>>>>>

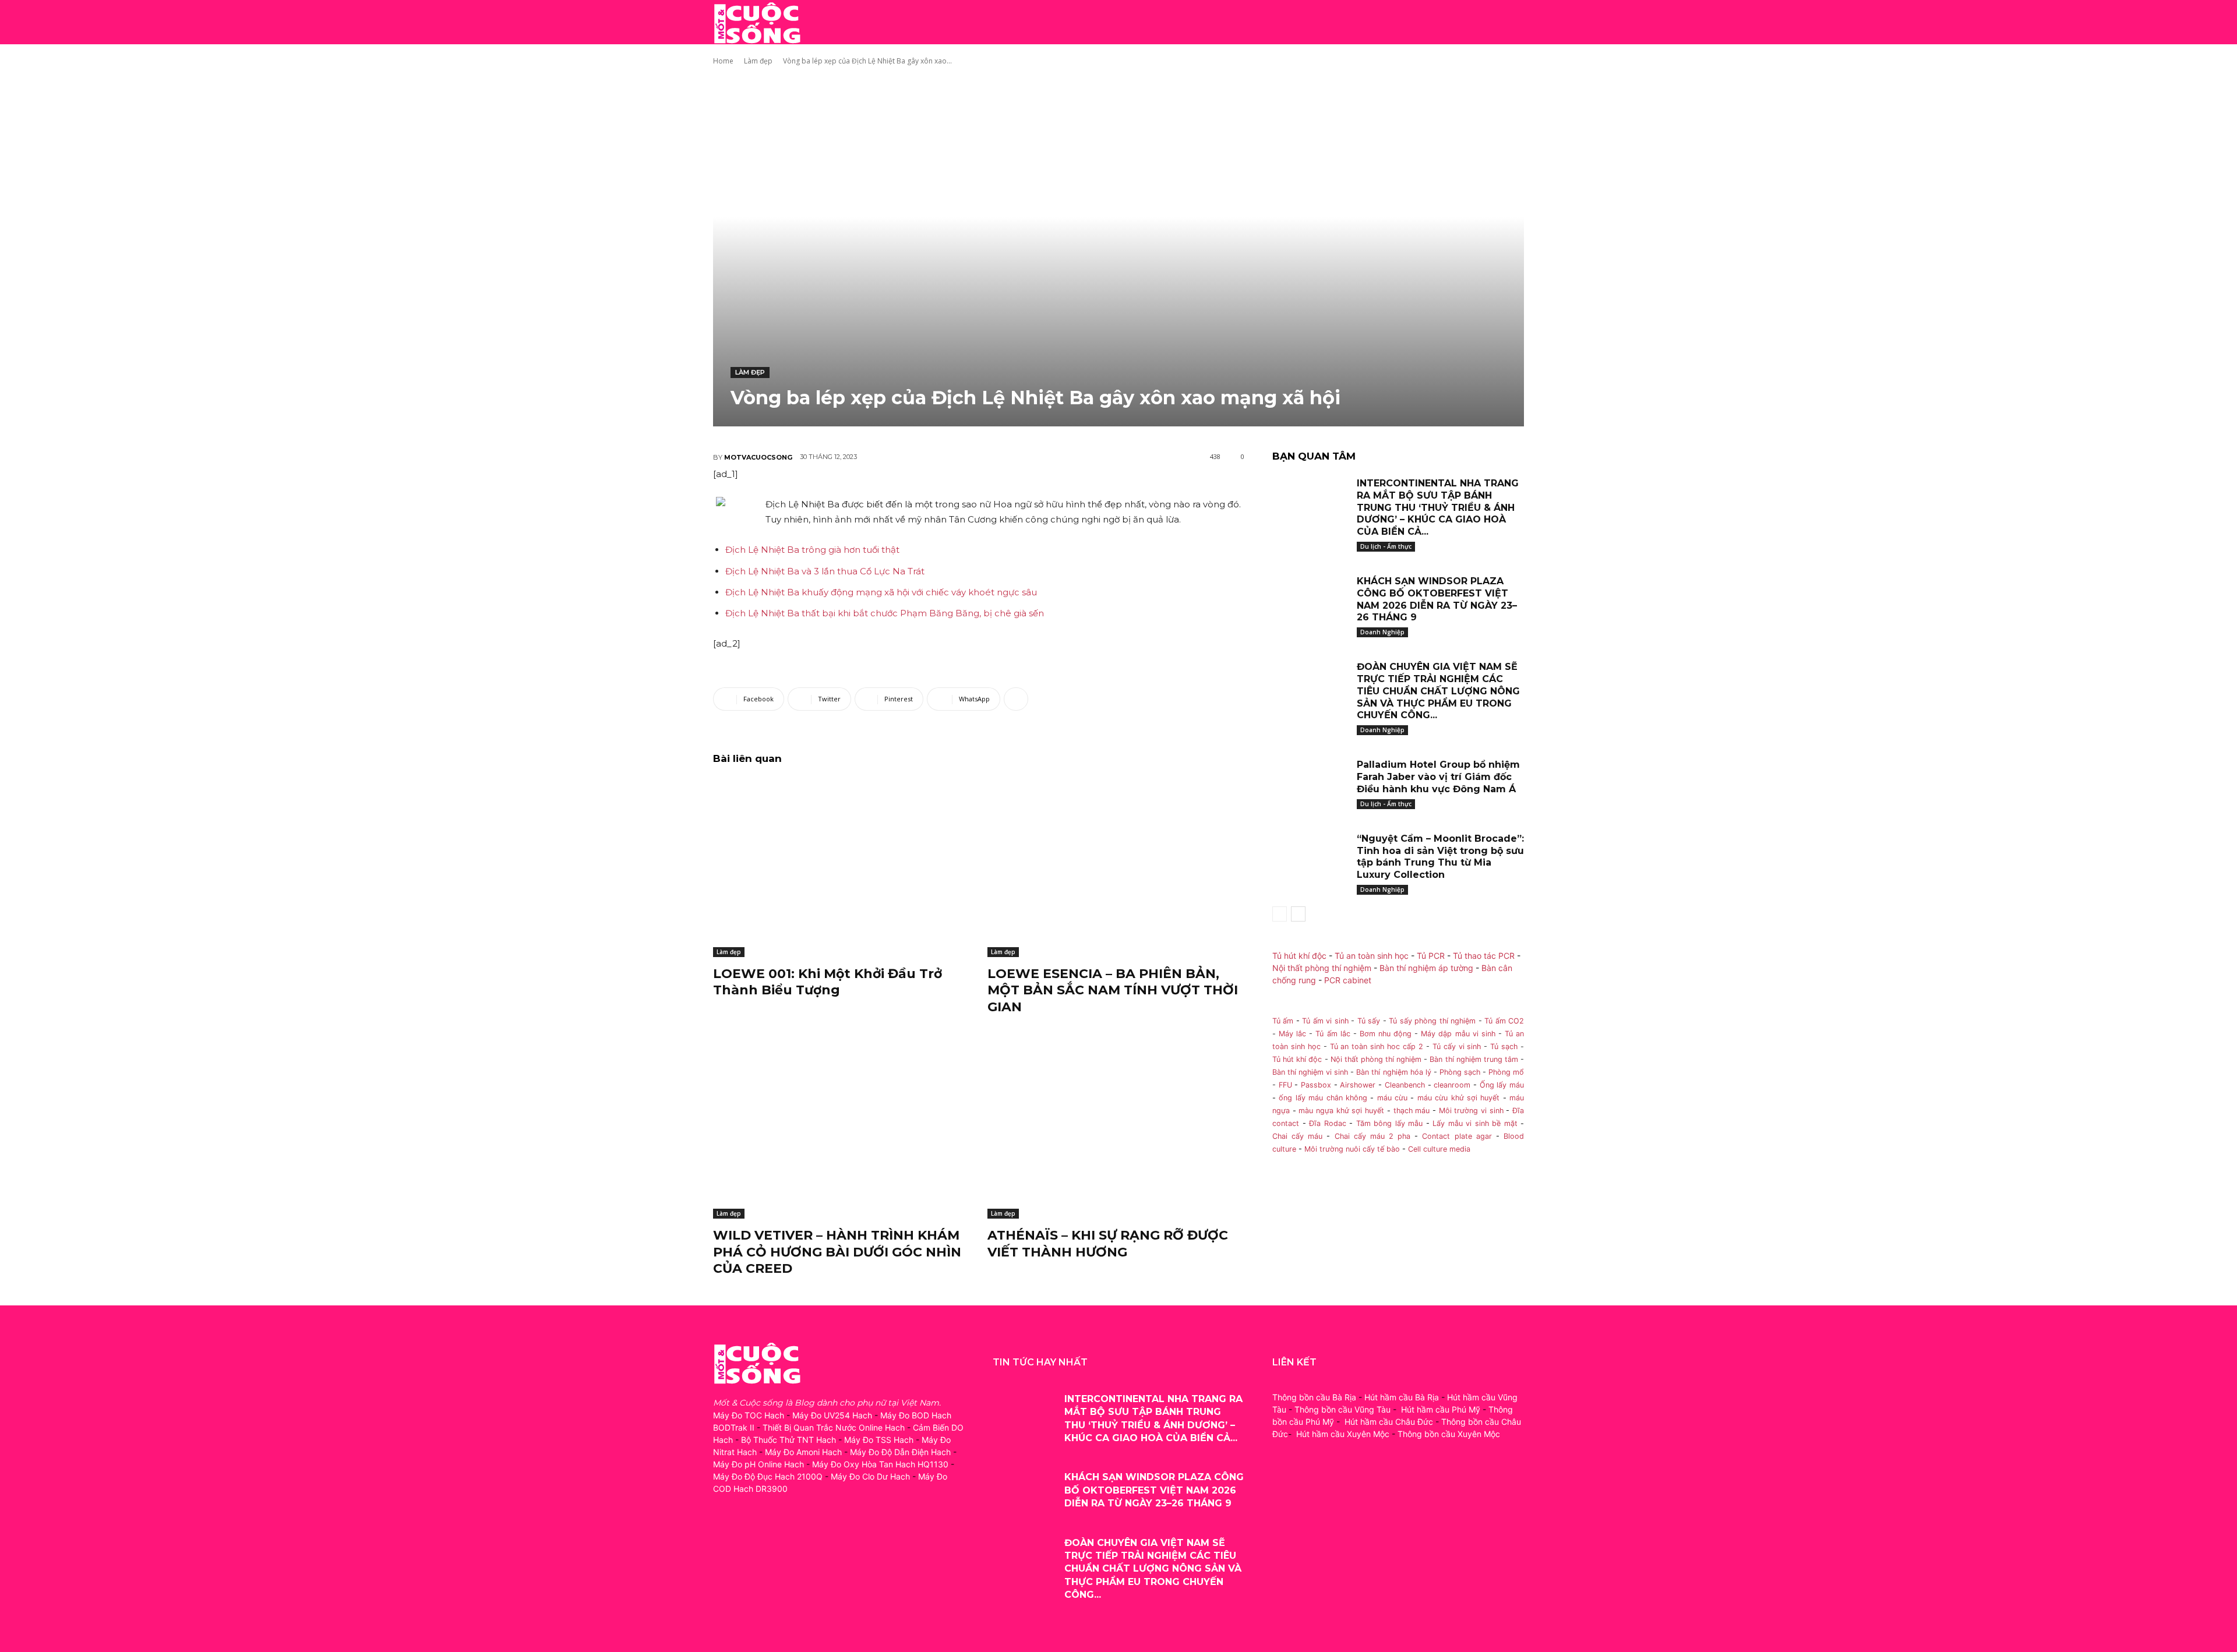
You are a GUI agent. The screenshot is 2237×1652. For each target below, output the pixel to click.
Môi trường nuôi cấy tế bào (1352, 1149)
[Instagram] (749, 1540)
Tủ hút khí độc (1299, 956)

<<<<<
>>>>>

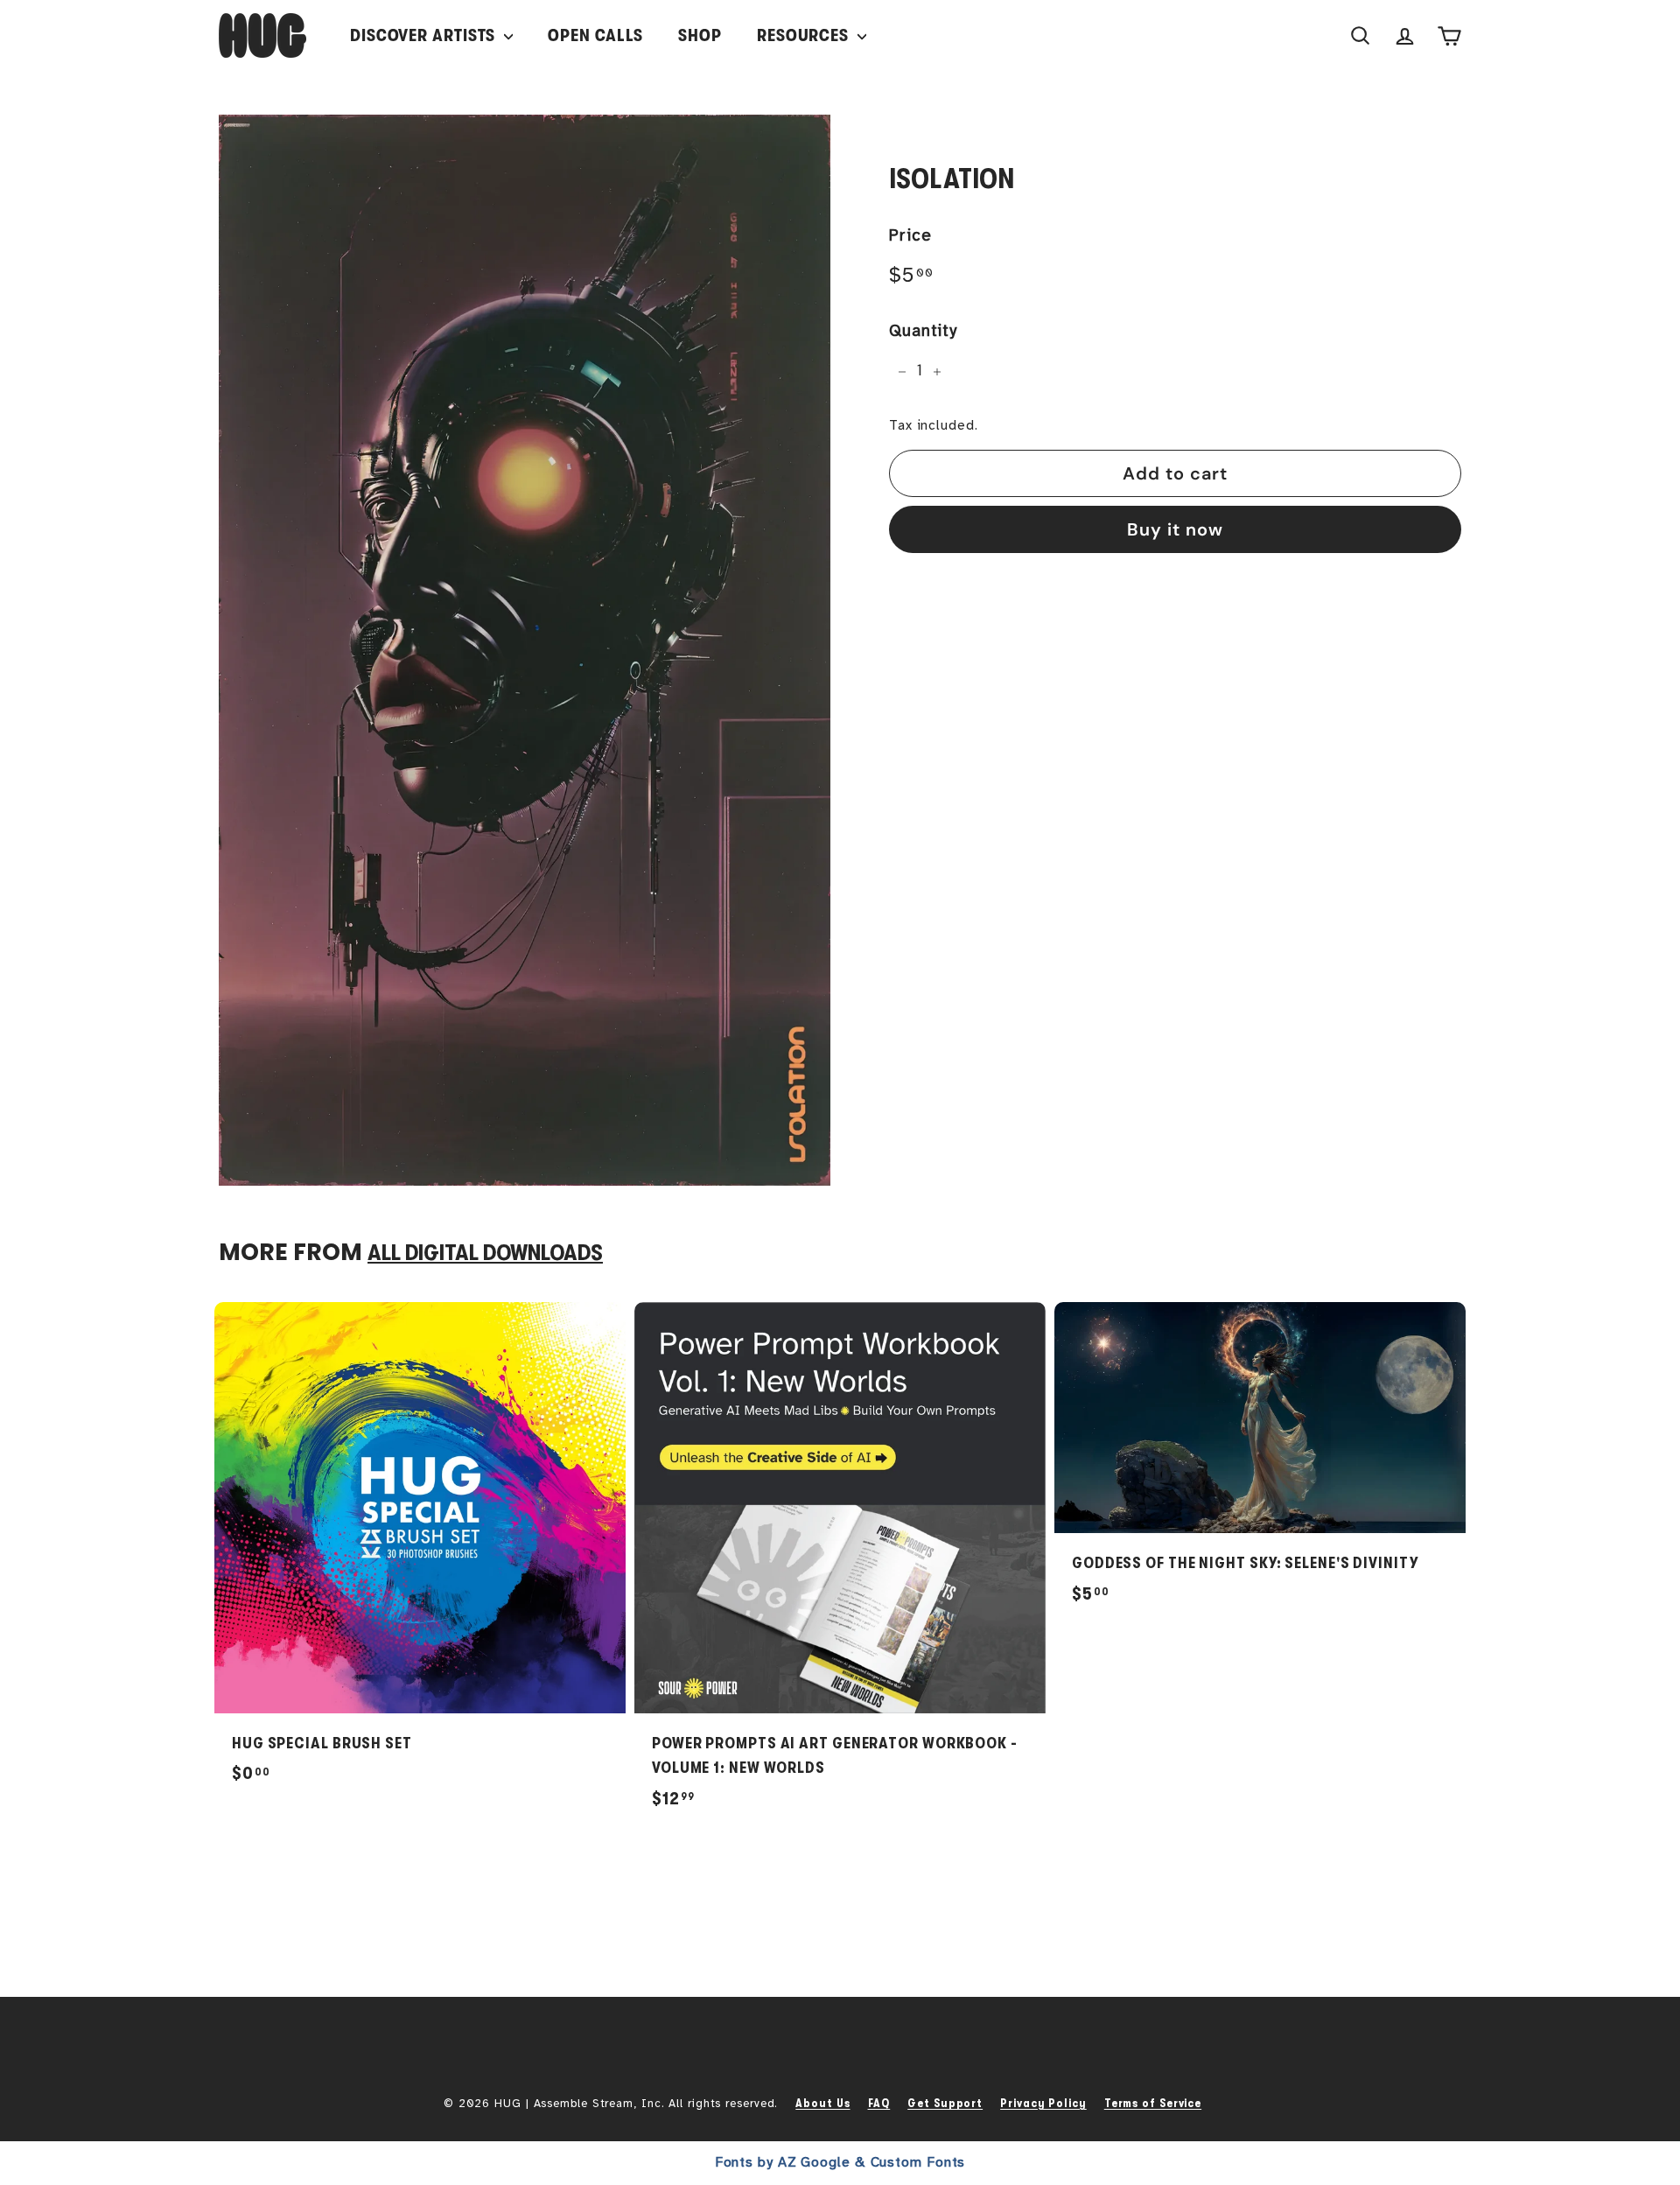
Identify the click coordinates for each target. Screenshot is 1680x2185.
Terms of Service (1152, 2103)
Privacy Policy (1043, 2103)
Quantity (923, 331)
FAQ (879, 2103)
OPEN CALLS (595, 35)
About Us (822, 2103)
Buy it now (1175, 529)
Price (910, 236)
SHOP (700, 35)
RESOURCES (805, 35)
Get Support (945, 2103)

<<<<<

**Exercise goal:** All that is needed is the number of lines in the material containing the string "each".

**Reply:** 2